PROBLEM STATEMENT
Look for the word "computer" in the material below. Copy each line that has it.
———
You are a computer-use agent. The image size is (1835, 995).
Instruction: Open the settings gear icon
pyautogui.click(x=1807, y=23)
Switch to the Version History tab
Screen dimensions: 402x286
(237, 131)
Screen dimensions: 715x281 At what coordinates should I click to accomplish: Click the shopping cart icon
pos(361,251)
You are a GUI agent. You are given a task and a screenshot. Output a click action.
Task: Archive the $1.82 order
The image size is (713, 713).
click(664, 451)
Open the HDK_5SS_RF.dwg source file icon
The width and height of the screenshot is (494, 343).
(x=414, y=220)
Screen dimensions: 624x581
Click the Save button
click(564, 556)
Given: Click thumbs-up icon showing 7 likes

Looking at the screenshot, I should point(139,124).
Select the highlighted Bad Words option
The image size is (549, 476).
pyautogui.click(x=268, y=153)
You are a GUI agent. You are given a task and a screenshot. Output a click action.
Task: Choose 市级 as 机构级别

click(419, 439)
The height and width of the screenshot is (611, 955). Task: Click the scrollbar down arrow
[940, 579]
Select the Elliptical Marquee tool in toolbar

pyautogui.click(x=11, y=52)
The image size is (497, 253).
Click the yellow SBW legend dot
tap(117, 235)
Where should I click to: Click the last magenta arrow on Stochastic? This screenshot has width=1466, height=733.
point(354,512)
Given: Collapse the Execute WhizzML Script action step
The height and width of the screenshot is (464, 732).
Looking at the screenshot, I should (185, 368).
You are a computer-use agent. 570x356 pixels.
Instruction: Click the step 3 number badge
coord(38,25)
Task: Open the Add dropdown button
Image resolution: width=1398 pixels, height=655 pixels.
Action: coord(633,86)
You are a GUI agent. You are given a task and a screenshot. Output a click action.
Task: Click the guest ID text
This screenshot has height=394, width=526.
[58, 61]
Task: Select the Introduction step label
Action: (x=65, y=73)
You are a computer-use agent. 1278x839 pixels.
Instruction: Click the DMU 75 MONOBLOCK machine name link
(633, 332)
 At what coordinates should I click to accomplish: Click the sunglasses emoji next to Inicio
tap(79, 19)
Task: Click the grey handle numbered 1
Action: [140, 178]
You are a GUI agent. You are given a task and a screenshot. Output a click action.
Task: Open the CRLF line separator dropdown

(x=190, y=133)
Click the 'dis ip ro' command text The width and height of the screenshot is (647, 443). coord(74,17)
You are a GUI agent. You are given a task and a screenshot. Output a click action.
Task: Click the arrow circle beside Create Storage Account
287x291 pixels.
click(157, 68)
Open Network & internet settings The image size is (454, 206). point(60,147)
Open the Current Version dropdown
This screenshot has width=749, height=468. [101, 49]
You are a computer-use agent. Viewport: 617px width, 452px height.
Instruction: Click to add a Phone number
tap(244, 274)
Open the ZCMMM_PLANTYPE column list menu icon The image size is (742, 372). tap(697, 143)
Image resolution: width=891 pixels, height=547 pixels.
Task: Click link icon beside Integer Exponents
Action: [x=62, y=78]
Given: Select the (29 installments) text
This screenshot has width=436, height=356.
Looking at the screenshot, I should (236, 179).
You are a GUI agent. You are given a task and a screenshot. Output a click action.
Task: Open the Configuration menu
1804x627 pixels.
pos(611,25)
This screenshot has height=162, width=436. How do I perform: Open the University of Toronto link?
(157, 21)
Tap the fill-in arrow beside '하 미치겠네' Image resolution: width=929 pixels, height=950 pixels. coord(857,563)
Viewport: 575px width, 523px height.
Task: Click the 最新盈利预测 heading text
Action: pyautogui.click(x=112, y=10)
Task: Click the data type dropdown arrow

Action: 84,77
———
OUTPUT BELOW
You are a computer-use agent. The image size is (1835, 995).
You are a computer-use agent. 570x356 pixels.
You are a computer-use agent. 1278x839 pixels.
You are a computer-use agent. Viewport: 617px width, 452px height.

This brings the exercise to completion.